Царившую в лагере атмосферу хорошо характеризуют и отношения интернированных с администрацией. К. Дзильлея в своих заметках о проведенном в лагере времени одобрительно высказывался об обоих комендантах лагеря. Я. Стулпиньш казался ему добрым, корректным и даже любезным, он уже в самом начале сказал, что то, каким «будет режим, зависит от вас самих».22 В свою очередь Т. Рутулис остался в его памяти неприветливым, неразговорчивым, с виду очень грозным и недоступным, однако К. Дзильлея казалось, что в своей работе он заботился об улучшении жизненных условий интернированных. Как Я. Стулпиньш, так и отдельные надзиратели нередко допускали отклонения от официального лагерного режима. К. Дзильлея писал, что двое из прикомандированных офицеров армии - капитан-лейтенант Теодорс Краулис и старший лейтенант Маршанс - были сдержанными, интеллигентными и тактичными людьми, правильно понимавшими как свое положение, так и положение интернированных.23 Анонимный автор в опубликованном в газете Rīts дневнике также писал: поначалу некоторые считали, что военная администрация лагеря будет «верхом ездить» на интернированных, но впоследствии офицеры оказались на редкость гуманными, корректными и интеллигентными людьми. Тюремные надзиратели из внутренней охраны по указаниям офицеров также поменяли свое поведение.24 Куда более негативную оценку лагерных надзирателей, офицеров дает в своем дневнике Э. Орехов. Вероятно, что так же как взаимоотношения среди интернированных (правление ЛСДРП, партийная интеллигенция с одной стороны и простые члены партии с другой) были неоднозначными, так и отношение администрации к некоторым группам интернированных было разным.

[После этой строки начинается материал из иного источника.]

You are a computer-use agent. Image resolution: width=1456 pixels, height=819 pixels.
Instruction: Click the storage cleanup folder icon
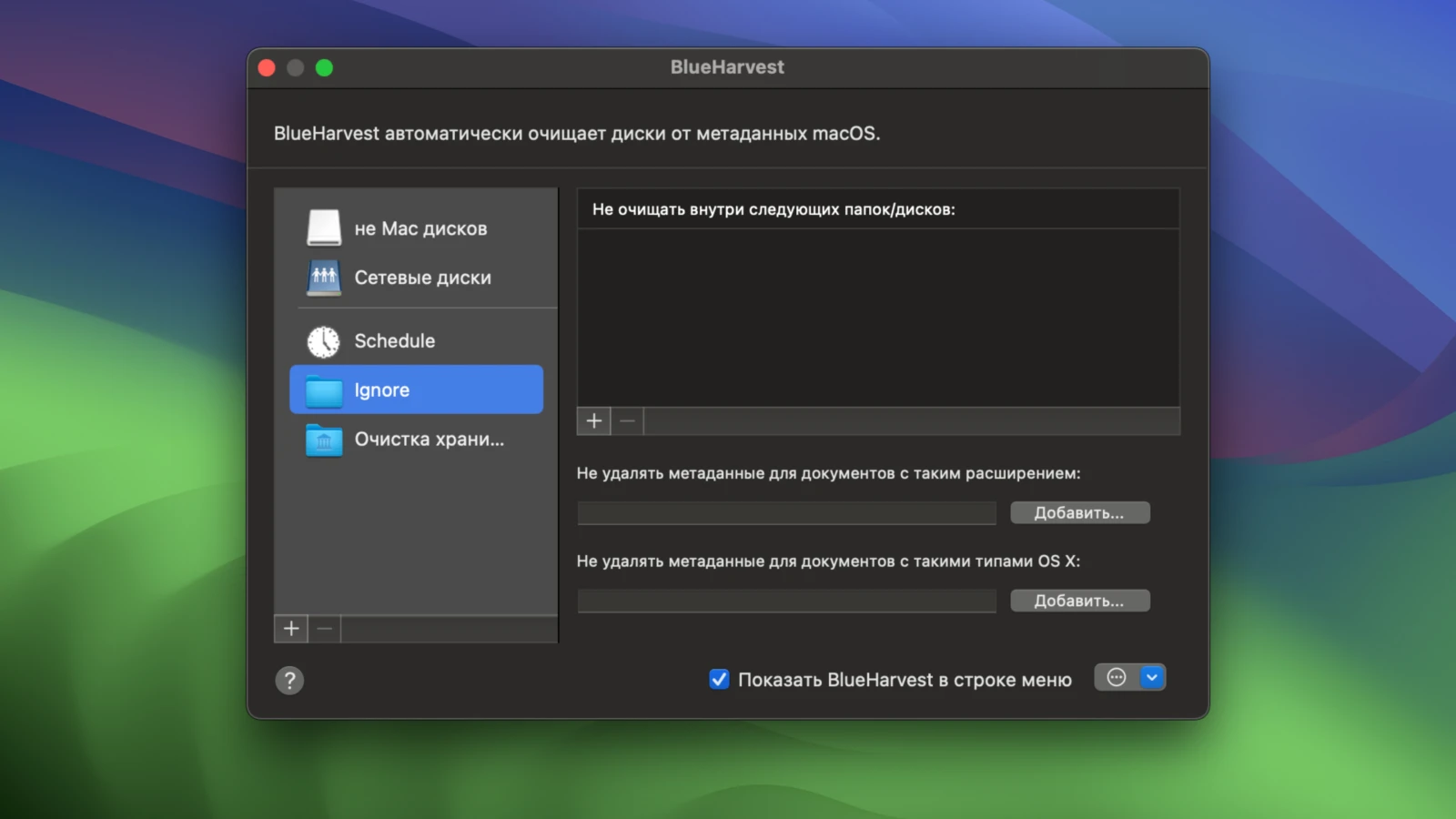click(x=324, y=440)

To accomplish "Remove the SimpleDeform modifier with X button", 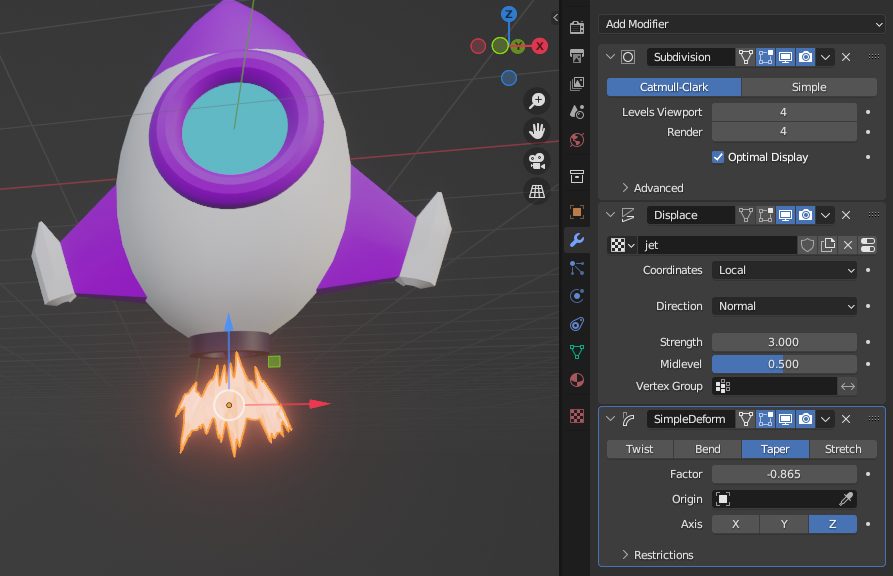I will (x=845, y=419).
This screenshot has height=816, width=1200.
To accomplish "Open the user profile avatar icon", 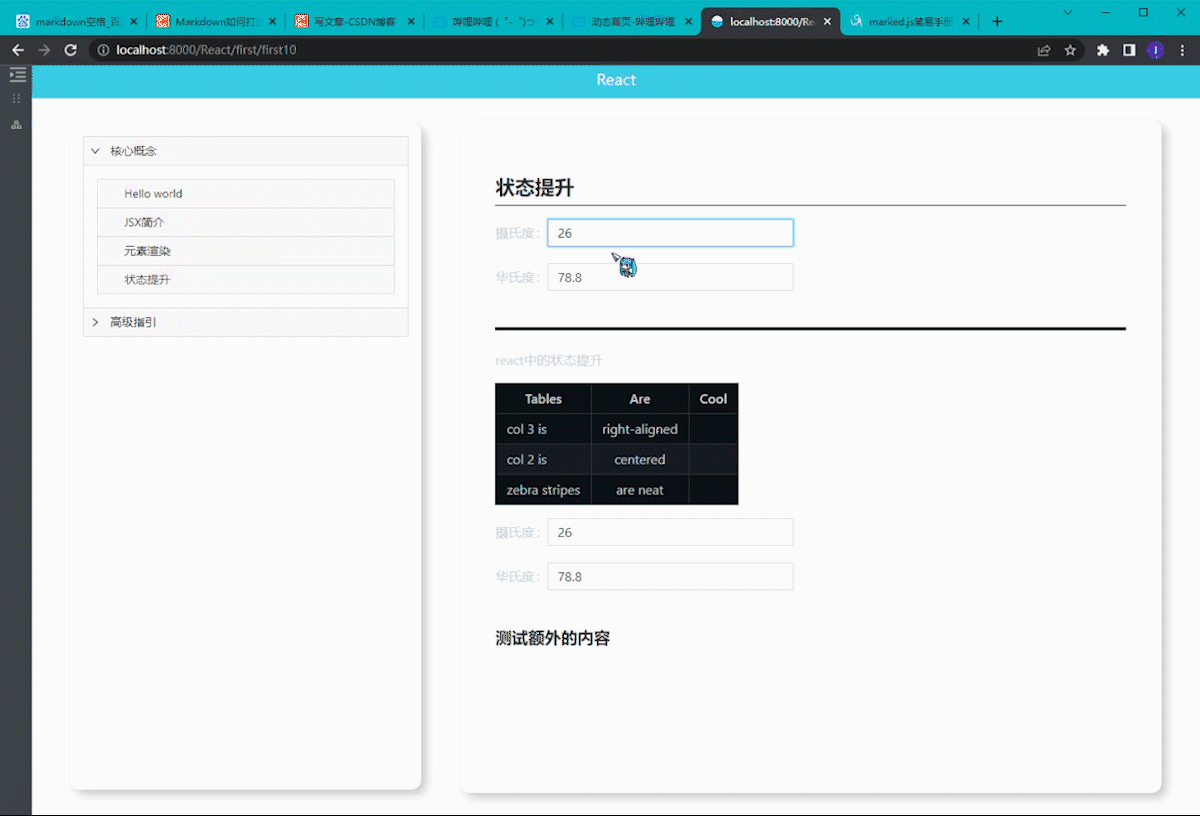I will pos(1156,49).
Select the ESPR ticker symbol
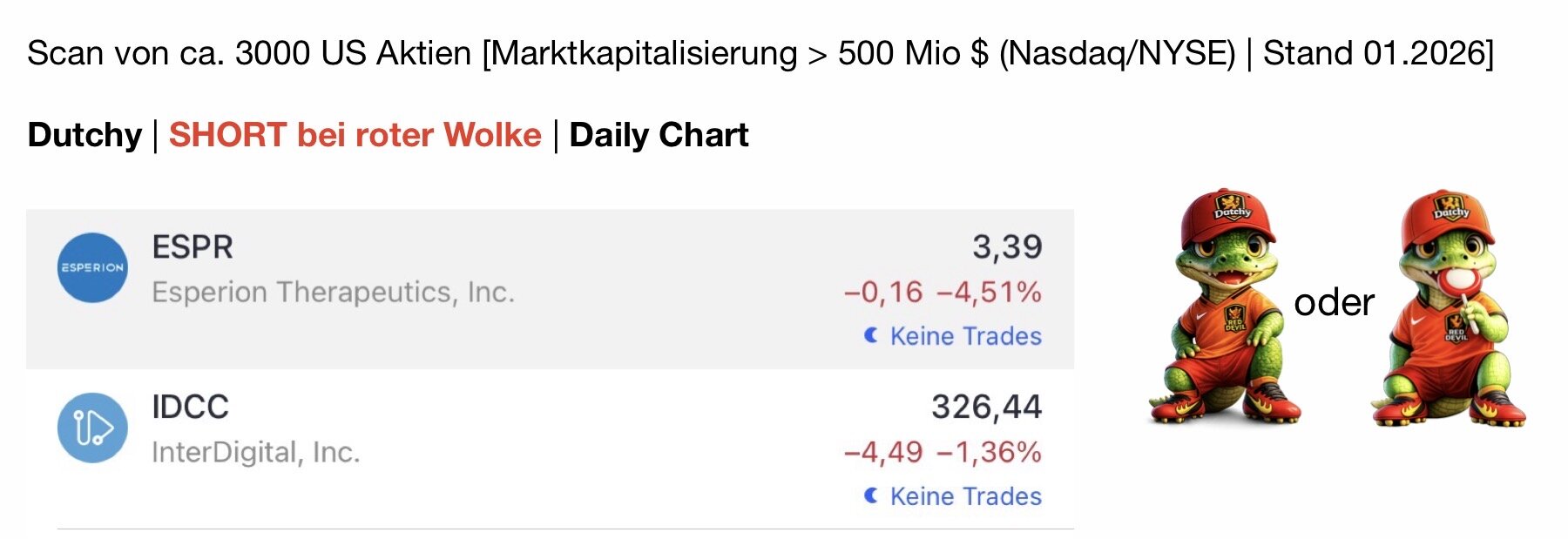The width and height of the screenshot is (1568, 539). click(193, 247)
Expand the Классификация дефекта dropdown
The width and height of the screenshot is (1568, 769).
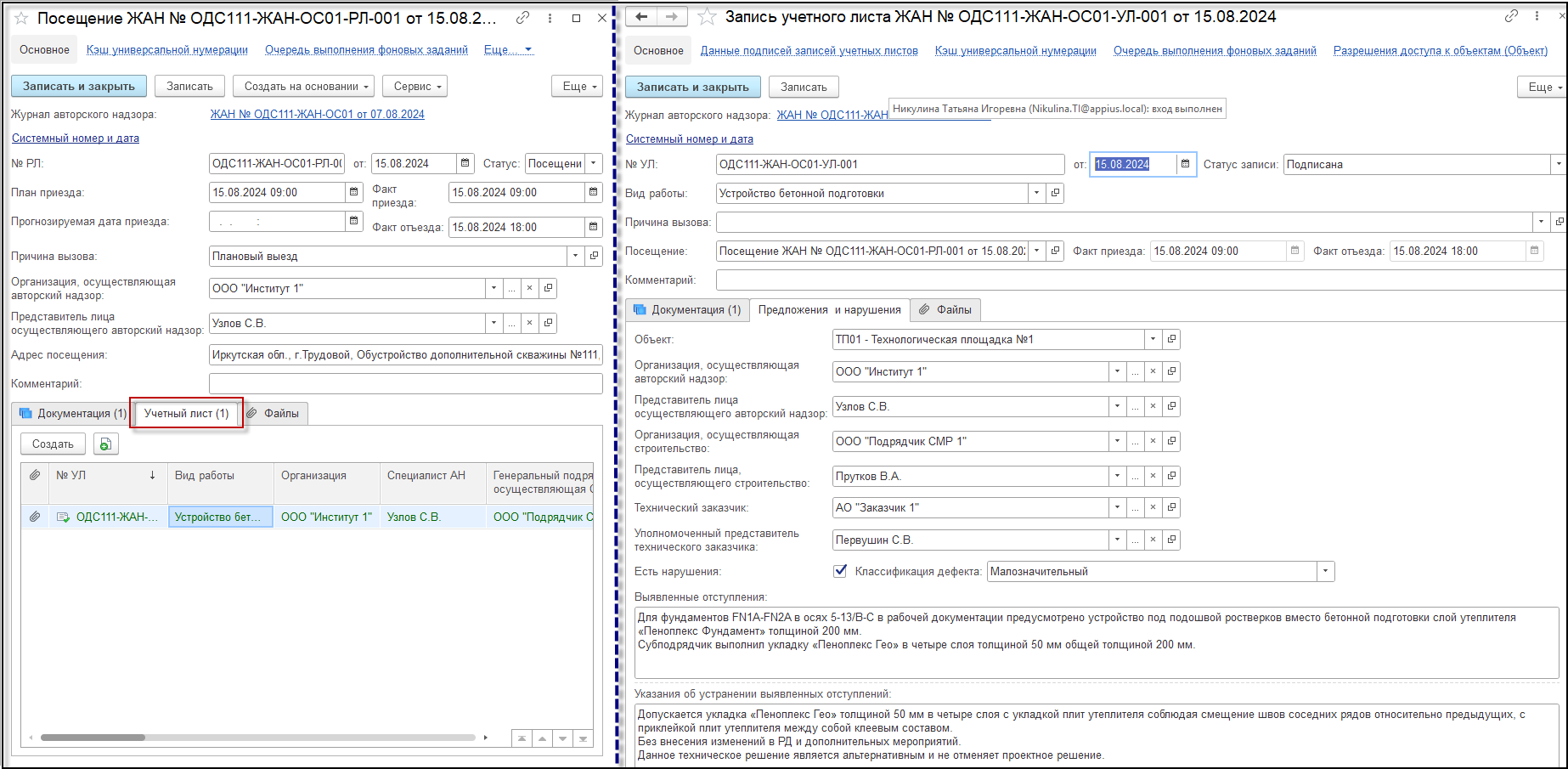coord(1325,572)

В своих записях и Э. Орехов, и К. Дзильлея посвятили немало места отношениям между различными группами интернированных. «Малые» члены ЛСДРП, как их называл Э. Орехов (и сам принадлежал к этой группе) очень болезненно воспринимали то, что большая часть партийной элиты дистанцировалась от них. Эти действия воспринимались и как высокомерие, и как неумение контролировать и объяснять свое поведение в этих тяжелых для партии условиях.25 Символично, что и правое и левое крыло партийного руководства проживало в разных камерах. Руководитель ЛСДРП Ф. Мендерс не смог сплотить интернированных социал-демократов. В предшествовавших перевороту условиях рядовые социал-демократы, одурманенные боевыми лозунгами о борьбе против ужасов фашизма, не понимали бездействия партийного руководства. В результате, как писал К. Дзильлея, незадолго до первых освобождений, в среде интернированных начался процесс политической деморализации.26 В особо сложной ситуации оказались немногочисленные интернированные правых партий, о положении которых нещадно иронизировали другие интернированные, в свою очередь коммунисты держались в лагере очень спокойно и тихо и лишь временами «задевали» социал-демократов, напоминая им о допущенных тактико-политических ошибках.27 Интересно отметить, что когда началась волна прошений об освобождении, почти все из них (в отличие от многих социал-демократов) писали их и вскоре были освобождены.
Когда интернированные помещались в лагерь и когда освобождались из него?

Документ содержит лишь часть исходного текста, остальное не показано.